Human rights in Guatemala highlighted in Buffett event


Drew Gerber/ The Daily Northwestern

Llan Carlos Dávila (right) speaks about his experiences protesting against transnational mining company Tahoe Resources, which he said posed environmental risks and infringed upon human rights in Guatemala. The event was hosted by the Buffett Institute on Thursday night.

Kelley Czajka, Reporter

A Guatemalan activist came to Northwestern Thursday night to speak on his struggle against his nation’s government and mining companies regarding human rights.

Llan Carlos Dávila, mayor of the municipality of Santa Rosa de Lima in southeastern Guatemala, spoke on his experiences peacefully protesting against Tahoe Resources, an American and Canadian company that has installed chemical mineral mines on the land of Guatemalans against their will, according to the presentation. Dávila spoke in Spanish at the event, which was co-hosted by the Buffett Institute and NU Community for Human Rights.

Ellen Moore, Guatemala programs coordinator at the Network in Solidarity with the People of Guatemala, translated his message to English.

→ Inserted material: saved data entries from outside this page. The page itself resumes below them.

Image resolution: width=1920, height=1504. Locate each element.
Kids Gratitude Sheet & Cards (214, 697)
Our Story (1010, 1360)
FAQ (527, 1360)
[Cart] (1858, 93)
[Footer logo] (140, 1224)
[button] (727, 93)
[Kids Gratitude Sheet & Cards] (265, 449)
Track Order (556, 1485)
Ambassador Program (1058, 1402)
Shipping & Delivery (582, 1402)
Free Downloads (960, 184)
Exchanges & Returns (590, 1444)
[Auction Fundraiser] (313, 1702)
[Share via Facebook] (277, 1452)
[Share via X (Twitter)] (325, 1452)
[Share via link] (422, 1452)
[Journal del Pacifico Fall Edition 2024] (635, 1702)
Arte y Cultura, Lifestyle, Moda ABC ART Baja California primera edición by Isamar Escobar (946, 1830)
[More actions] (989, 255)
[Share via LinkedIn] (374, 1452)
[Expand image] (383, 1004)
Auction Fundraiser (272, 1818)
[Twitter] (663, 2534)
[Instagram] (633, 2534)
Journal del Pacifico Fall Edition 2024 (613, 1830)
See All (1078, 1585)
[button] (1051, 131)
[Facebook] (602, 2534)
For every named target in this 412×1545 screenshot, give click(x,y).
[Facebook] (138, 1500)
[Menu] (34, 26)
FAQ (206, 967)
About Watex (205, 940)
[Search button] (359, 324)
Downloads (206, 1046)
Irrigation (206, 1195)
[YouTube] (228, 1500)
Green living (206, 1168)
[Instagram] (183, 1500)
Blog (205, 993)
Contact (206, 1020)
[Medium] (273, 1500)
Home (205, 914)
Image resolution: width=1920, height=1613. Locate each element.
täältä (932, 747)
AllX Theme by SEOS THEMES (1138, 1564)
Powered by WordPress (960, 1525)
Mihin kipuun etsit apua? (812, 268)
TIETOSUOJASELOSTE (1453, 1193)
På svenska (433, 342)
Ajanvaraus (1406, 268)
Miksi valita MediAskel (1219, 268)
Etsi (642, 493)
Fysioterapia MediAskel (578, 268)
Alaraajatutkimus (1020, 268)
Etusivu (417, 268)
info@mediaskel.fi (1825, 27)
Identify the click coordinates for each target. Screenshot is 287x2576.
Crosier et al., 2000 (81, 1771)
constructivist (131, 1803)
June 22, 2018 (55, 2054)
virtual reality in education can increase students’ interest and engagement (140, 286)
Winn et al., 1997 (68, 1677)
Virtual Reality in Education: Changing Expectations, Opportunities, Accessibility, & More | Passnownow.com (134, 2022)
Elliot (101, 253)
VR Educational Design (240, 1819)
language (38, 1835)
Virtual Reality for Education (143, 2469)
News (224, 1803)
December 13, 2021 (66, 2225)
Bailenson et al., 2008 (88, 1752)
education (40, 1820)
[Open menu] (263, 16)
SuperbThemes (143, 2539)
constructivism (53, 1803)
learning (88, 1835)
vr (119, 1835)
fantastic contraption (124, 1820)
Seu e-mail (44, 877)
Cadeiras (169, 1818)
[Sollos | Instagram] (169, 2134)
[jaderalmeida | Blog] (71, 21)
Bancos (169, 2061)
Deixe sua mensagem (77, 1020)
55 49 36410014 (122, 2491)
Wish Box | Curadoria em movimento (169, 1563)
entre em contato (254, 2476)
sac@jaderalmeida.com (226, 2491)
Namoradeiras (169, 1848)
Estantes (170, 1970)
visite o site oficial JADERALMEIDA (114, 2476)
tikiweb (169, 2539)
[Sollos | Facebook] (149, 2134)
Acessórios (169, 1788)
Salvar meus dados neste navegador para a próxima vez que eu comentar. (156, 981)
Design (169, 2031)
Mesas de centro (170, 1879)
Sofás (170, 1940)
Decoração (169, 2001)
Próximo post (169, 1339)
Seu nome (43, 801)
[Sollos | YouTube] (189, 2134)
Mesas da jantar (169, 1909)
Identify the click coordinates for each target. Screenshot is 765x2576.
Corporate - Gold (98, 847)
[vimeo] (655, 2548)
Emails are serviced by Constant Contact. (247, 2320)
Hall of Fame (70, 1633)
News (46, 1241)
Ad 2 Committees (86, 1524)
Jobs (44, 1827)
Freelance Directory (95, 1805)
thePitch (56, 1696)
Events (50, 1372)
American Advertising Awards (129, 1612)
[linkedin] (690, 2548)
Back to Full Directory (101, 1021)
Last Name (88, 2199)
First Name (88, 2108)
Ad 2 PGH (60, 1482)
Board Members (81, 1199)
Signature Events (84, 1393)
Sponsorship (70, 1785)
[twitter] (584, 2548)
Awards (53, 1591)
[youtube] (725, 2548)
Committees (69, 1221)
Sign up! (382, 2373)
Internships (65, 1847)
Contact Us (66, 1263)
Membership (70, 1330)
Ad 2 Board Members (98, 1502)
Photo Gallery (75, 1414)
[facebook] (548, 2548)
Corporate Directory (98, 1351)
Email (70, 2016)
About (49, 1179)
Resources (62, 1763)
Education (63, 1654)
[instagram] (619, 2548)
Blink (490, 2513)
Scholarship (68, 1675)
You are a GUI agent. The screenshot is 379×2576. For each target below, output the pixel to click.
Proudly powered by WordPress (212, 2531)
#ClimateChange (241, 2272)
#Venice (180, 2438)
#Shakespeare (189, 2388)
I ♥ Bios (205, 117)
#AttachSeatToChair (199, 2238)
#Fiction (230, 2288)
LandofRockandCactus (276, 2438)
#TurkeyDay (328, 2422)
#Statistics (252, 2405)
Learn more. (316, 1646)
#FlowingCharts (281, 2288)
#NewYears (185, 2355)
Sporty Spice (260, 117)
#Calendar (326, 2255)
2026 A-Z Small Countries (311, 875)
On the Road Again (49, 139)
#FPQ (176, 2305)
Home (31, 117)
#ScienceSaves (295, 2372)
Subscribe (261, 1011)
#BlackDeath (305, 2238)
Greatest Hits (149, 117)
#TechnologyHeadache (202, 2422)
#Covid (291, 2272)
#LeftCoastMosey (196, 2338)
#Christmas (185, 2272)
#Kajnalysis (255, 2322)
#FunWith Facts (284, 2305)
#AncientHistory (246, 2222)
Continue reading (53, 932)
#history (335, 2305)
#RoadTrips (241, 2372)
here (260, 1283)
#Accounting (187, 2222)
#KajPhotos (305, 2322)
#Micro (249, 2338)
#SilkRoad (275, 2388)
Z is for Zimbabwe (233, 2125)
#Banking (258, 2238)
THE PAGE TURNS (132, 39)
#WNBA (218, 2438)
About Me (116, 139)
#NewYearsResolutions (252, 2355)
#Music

In his presentation, Davila said Tahoe Resources, which has 24 mining licenses in the Guatemalan regions of Santa Rosa, Jalapa and Jutiapa, paid the Guatemalan government royalties to operate freely. After initially saying it would plant avocado trees, Tahoe Resources built a mine right next to the community of San Rafael las Flores, creating serious environmental and health issues, he said.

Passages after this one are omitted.